🤖 AI Summary
Conventional ASR evaluation metrics (e.g., WER) over-penalize morphosyntactic variations that preserve semantic meaning—particularly problematic for morphologically rich, word-order-flexible Indian languages. Method: We propose LASER, the first multilingual, semantics-aware ASR scoring framework leveraging large language model (LLM) in-context learning. LASER combines zero-shot scoring using Gemini 2.5 Pro with a fine-tuned Llama 3 model trained on word-pair-level data to classify error penalty types; Hindi-based prompts generalize across Indian languages, enabling lightweight deployment. Contribution/Results: LASER achieves 94% correlation with human judgments and 89% accuracy in error-type classification. This work pioneers the systematic integration of LLM in-context learning into ASR semantic evaluation, significantly enhancing fairness and fine-grained analytical capability—especially for low-resource languages.
📝 Abstract
Standard ASR evaluation metrics like Word Error Rate (WER) tend to unfairly penalize morphological and syntactic nuances that do not significantly alter sentence semantics.
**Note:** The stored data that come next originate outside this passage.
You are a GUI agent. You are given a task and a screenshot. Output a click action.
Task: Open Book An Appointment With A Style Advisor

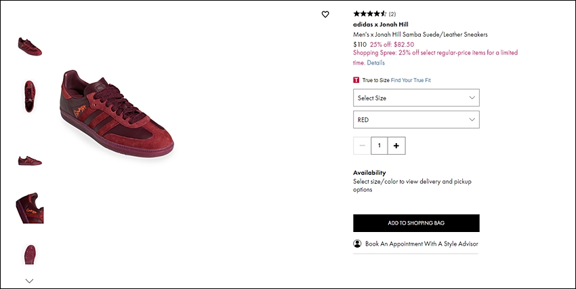coord(421,244)
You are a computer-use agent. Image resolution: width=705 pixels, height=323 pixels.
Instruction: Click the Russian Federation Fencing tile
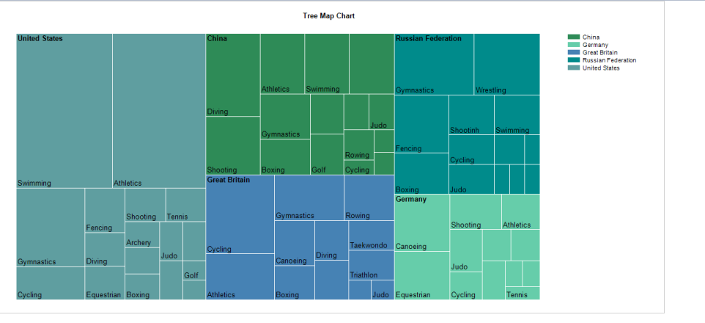(x=421, y=123)
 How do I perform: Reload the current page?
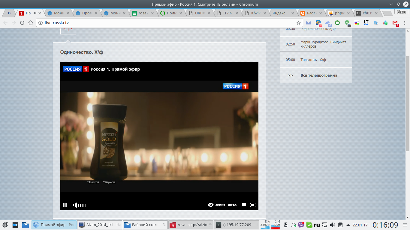click(22, 23)
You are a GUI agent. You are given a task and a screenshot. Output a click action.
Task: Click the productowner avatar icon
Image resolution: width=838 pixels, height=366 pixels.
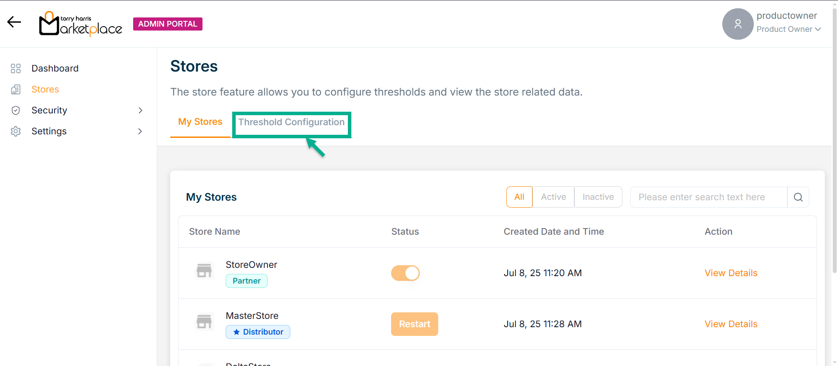pos(738,24)
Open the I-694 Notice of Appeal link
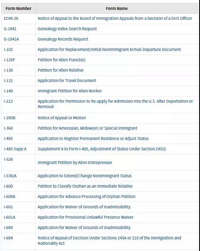The height and width of the screenshot is (251, 200). [109, 241]
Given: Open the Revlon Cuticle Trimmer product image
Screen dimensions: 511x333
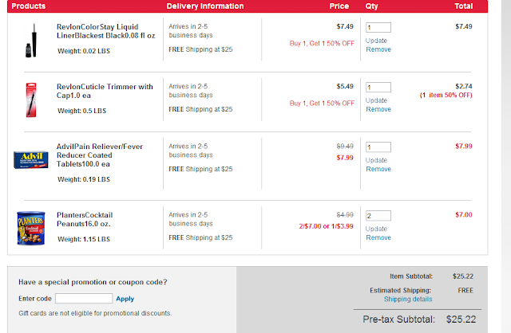Looking at the screenshot, I should [31, 100].
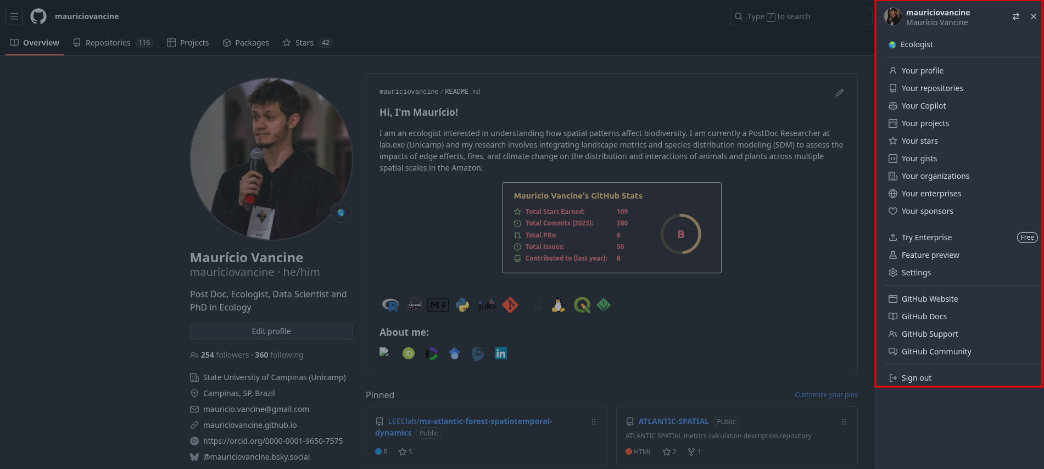Open Settings in the user menu
1044x469 pixels.
click(915, 273)
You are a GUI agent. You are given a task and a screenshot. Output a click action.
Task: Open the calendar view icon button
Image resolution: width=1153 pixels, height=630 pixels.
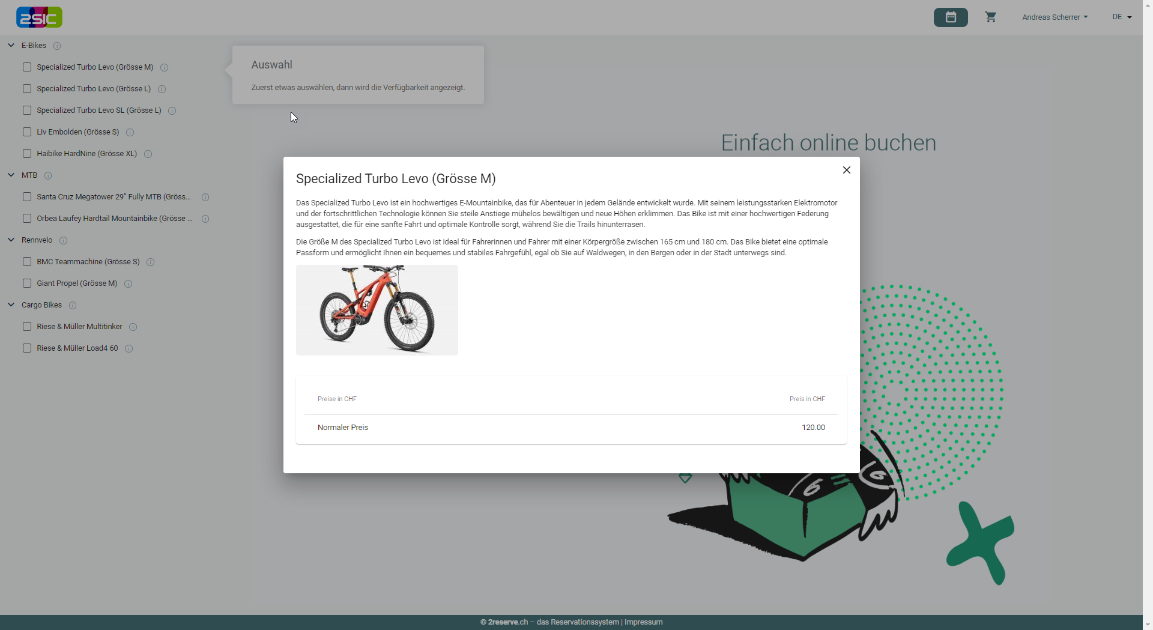[950, 17]
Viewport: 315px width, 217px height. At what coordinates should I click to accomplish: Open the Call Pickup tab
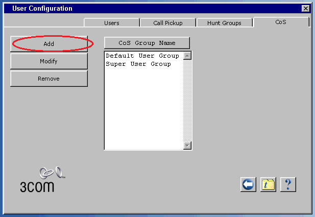pyautogui.click(x=167, y=23)
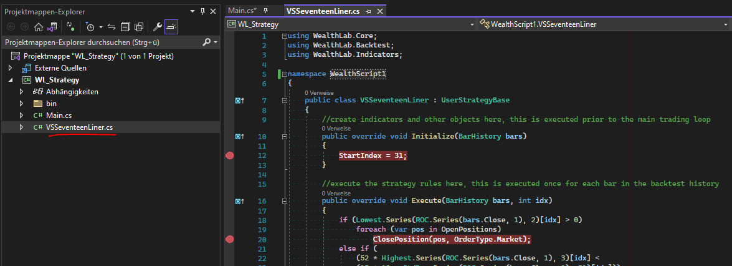Screen dimensions: 732x266
Task: Collapse the WL_Strategy project node
Action: coord(11,80)
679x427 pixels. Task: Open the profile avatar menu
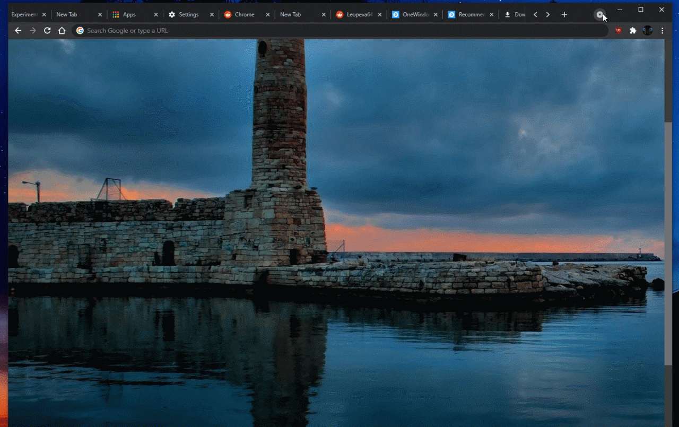tap(647, 31)
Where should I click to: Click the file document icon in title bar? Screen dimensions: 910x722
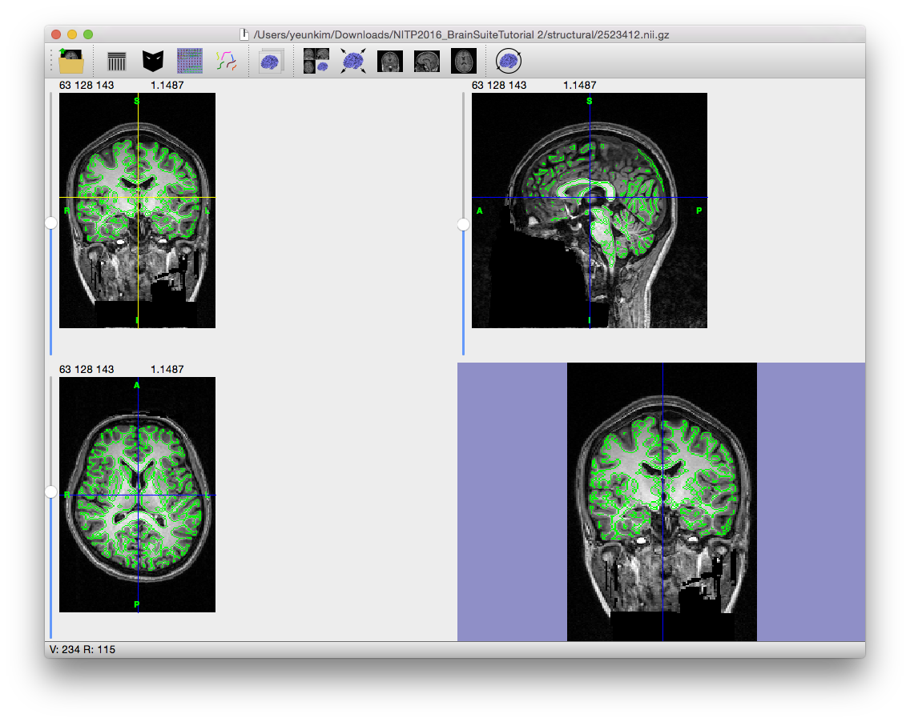(245, 34)
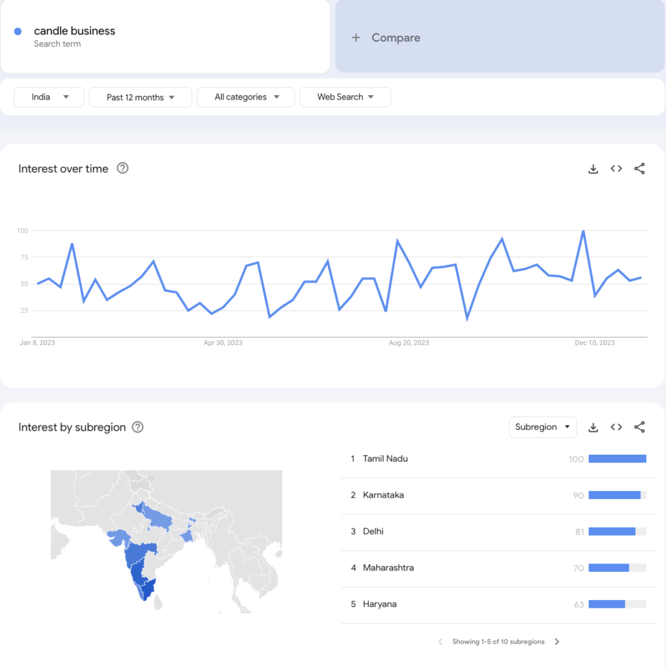The image size is (666, 667).
Task: Download the Interest over time data
Action: [593, 169]
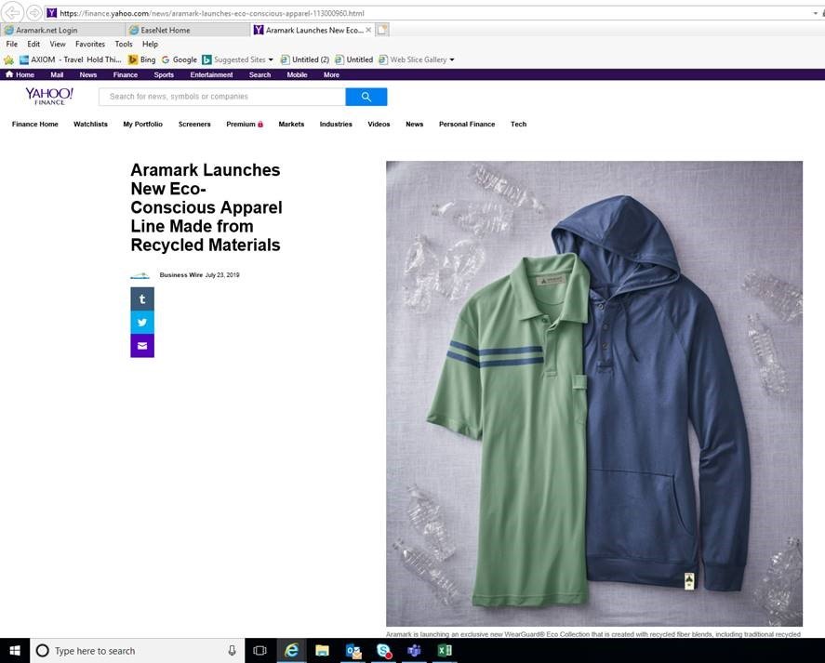Click the blue search magnifier button
The width and height of the screenshot is (825, 663).
coord(366,96)
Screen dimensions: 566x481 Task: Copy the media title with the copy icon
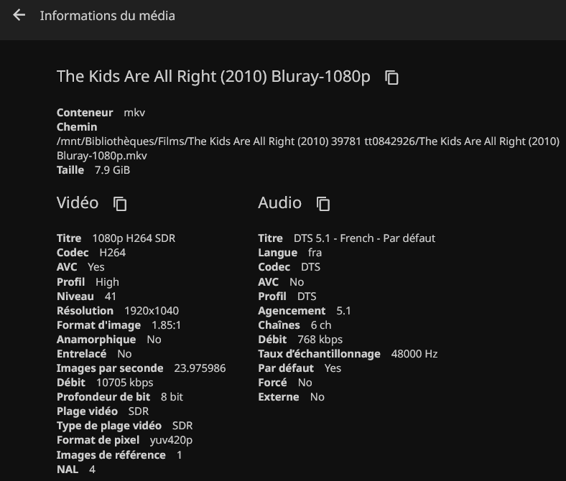click(391, 78)
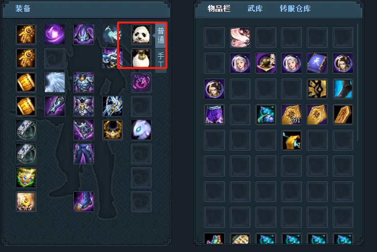Screen dimensions: 377x252
Task: Select the cyan boot item in inventory
Action: [343, 89]
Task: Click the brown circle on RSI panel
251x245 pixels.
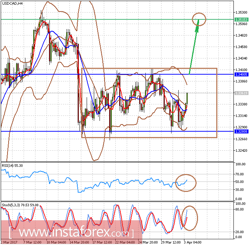Action: point(186,183)
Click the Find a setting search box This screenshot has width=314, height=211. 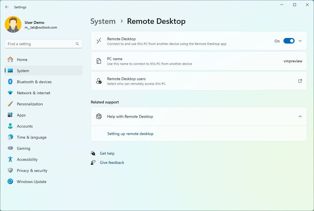[40, 44]
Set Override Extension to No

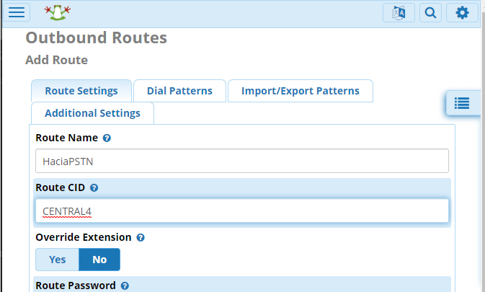tap(99, 260)
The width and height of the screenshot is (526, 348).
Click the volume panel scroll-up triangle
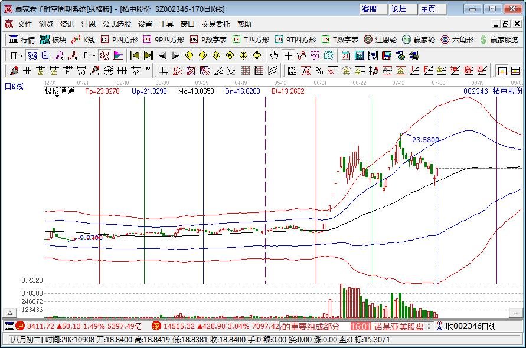click(x=9, y=312)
We introduce an LLM-based scoring rubric LASER that leverages state-of-the-art LLMs' in-context learning abilities to learn from prompts with detailed examples. Hindi LASER scores using Gemini 2.5 Pro achieved a very high correlation score of 94% with human annotations. Hindi examples in the prompt were also effective in analyzing errors in other Indian languages such as Marathi, Kannada and Malayalam. We also demonstrate how a smaller LLM like Llama 3 can be finetuned on word-pair examples derived from reference and ASR predictions to predict what kind of penalty should be applied with close to 89% accuracy.